• **The tasks**
a – In the event listing on Scotland's radio history, in what year did commercial radio begin in Glasgow?
b – In the event listing on Scotland's radio history, replace "programmes" with "programs" and write out the passage that begins at the words "Tune in to the" and stops after "Glasgow in 1973.".
c – Extend the event listing on Scotland's radio history with the next part, picking up after its final sentence.

• **Source excerpt**
Tune in to the story of Scotland’s Radio with Tony Currie at Glasgow Art Club

29 March, 2018
Glasgow Art Club, 185 Hope Street Glasgow G2 4 HU
Tune in and hear over a hundred years of Scotland’s radio history from morse code to digital broadcasting. The sounds of forgotten stations, programmes and people, beamed into Scottish homes. Beginning in Machrihanish in 1905, we’ll recall Glasgow’s competitive commercial radio scene before the BBC even existed; the origins of BBC Scotland; the first pirate radio ship “Radio Daily Mail” in 1928, and subsequent offshore stations successful and otherwise; and the rise of commercial radio from its beginnings in Glasgow in 1973.

• **Data shown**
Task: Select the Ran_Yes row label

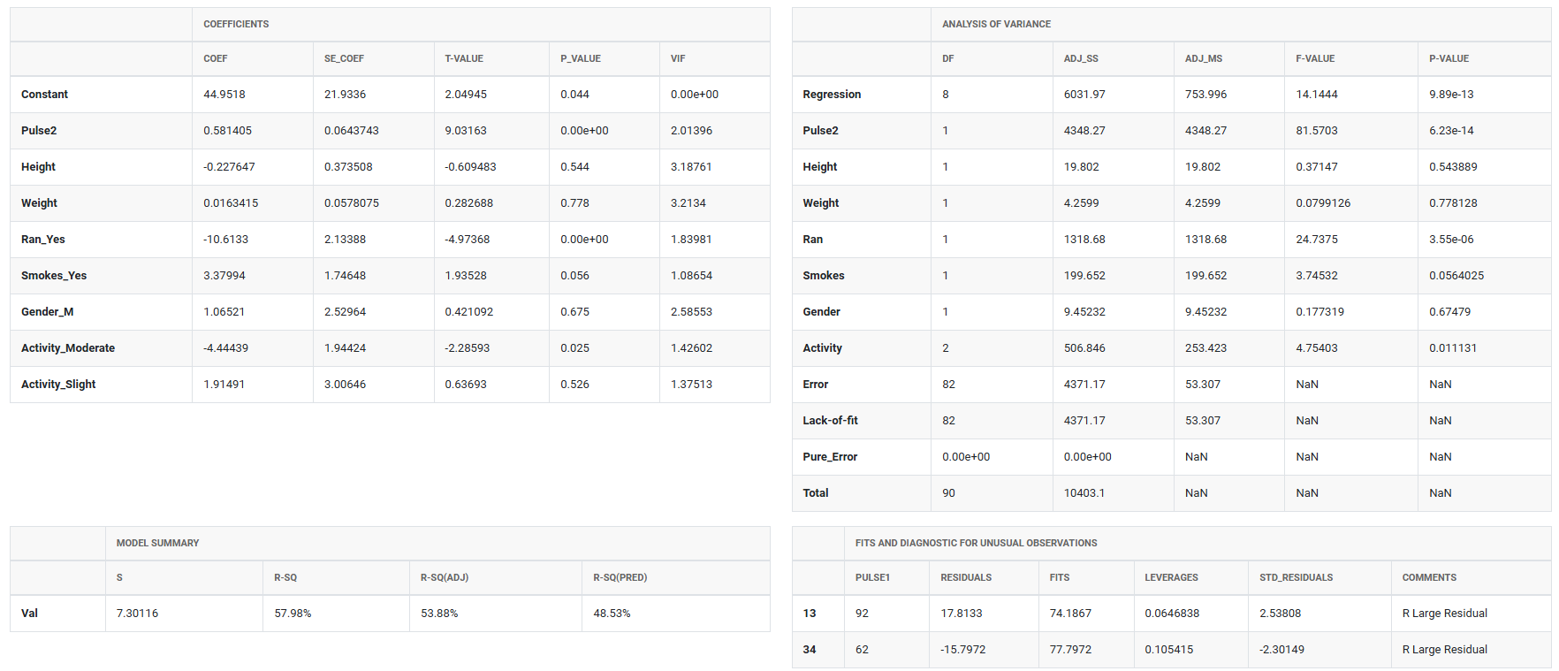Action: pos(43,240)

* * *

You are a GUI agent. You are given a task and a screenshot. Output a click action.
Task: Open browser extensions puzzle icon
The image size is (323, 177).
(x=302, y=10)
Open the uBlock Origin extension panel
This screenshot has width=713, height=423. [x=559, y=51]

--

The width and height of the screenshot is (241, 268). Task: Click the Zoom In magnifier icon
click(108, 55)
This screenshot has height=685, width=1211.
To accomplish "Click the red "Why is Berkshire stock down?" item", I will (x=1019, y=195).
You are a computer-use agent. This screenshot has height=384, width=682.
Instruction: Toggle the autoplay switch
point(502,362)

• **Written answers**
a – 1973

b –
Tune in to the story of Scotland’s Radio with Tony Currie at Glasgow Art Club

29 March, 2018
Glasgow Art Club, 185 Hope Street Glasgow G2 4 HU
Tune in and hear over a hundred years of Scotland’s radio history from morse code to digital broadcasting. The sounds of forgotten stations, programs and people, beamed into Scottish homes. Beginning in Machrihanish in 1905, we’ll recall Glasgow’s competitive commercial radio scene before the BBC even existed; the origins of BBC Scotland; the first pirate radio ship “Radio Daily Mail” in 1928, and subsequent offshore stations successful and otherwise; and the rise of commercial radio from its beginnings in Glasgow in 1973.

c –
Speaker’s Biography
Sixty one years ago, Tony Currie started to play with tape recorders at the age of 4, and set up his own attic radio station at the age of eleven, broadcasting to the captive audience in the Old People’s Home next door. Professionally, in 1971 he held the cult Saturday midnight slot on the most powerful FM station in Los Angeles and two years later, his was the first voice on Radio Clyde in Glasgow – the first commercial station outside London. Chief Announcer and Newscaster on Scottish Television…Controller of Programmes at the UK’s Cable Authority and then Independent Television Commission (both national regulatory bodies)…Chief Executive of AsiaVision, Britain’s first multicultural TV channel….Director of Programmes at TARA TV, Ireland’s first satellite TV station….Chairman and CEO of Cambridge Café Radio…and Announcer-Director for BBC ONE and BBC TWO Television in Scotland. Record Producer, Record Label owner, columnist, journalist, author and broadcast historian, his one-time attic station has been reaching listeners in 198 countries via the internet since 2000, and his syndicated radio shows are rebroadcast by 55 stations worldwide.
Schedule
18.00 arrival (bar open)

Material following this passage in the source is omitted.